Work order: Using the entries that follow, write out the line containing "For every named", the line containing "2 [tab] (69, 2018)", and every line between them, exactly and nothing else.

Materials provided:
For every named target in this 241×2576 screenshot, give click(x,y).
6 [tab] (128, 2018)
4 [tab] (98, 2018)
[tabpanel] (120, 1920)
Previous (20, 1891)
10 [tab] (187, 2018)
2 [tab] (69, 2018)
==
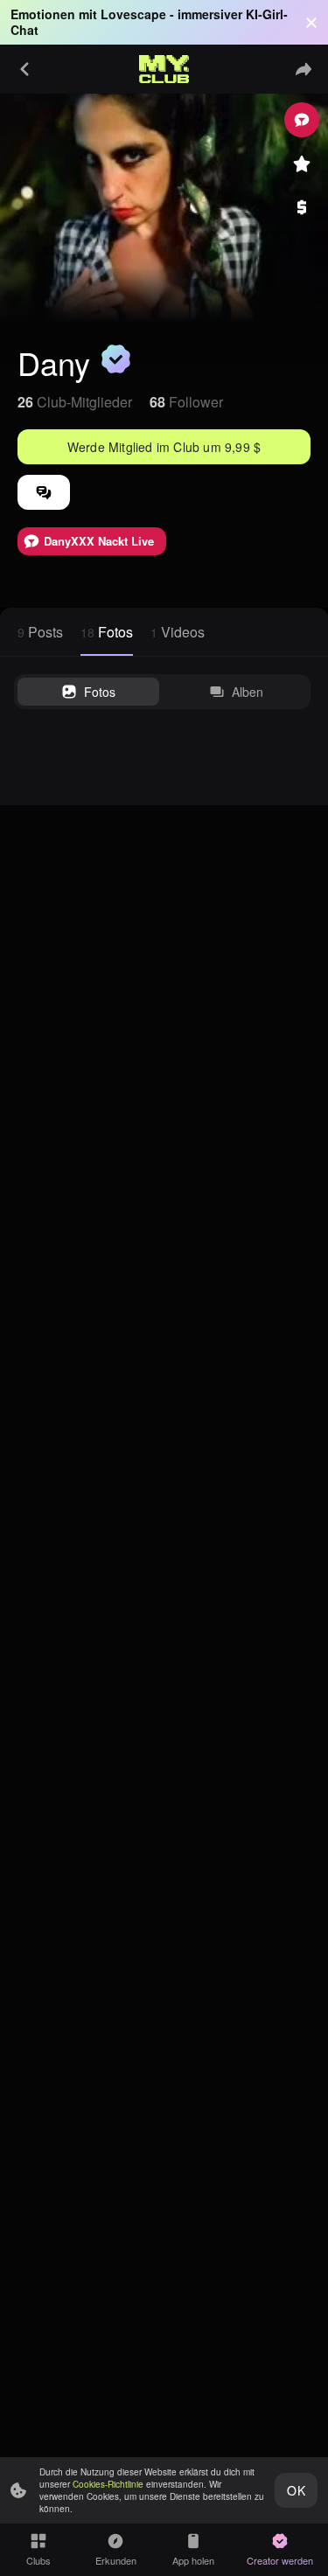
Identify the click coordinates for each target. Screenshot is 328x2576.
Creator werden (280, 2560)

Task solution:
For every named target in this 241×2576 screenshot, give click(x,y).
6 [tab] (128, 2018)
4 [tab] (98, 2018)
[tabpanel] (120, 1920)
Previous (20, 1891)
10 [tab] (187, 2018)
2 [tab] (69, 2018)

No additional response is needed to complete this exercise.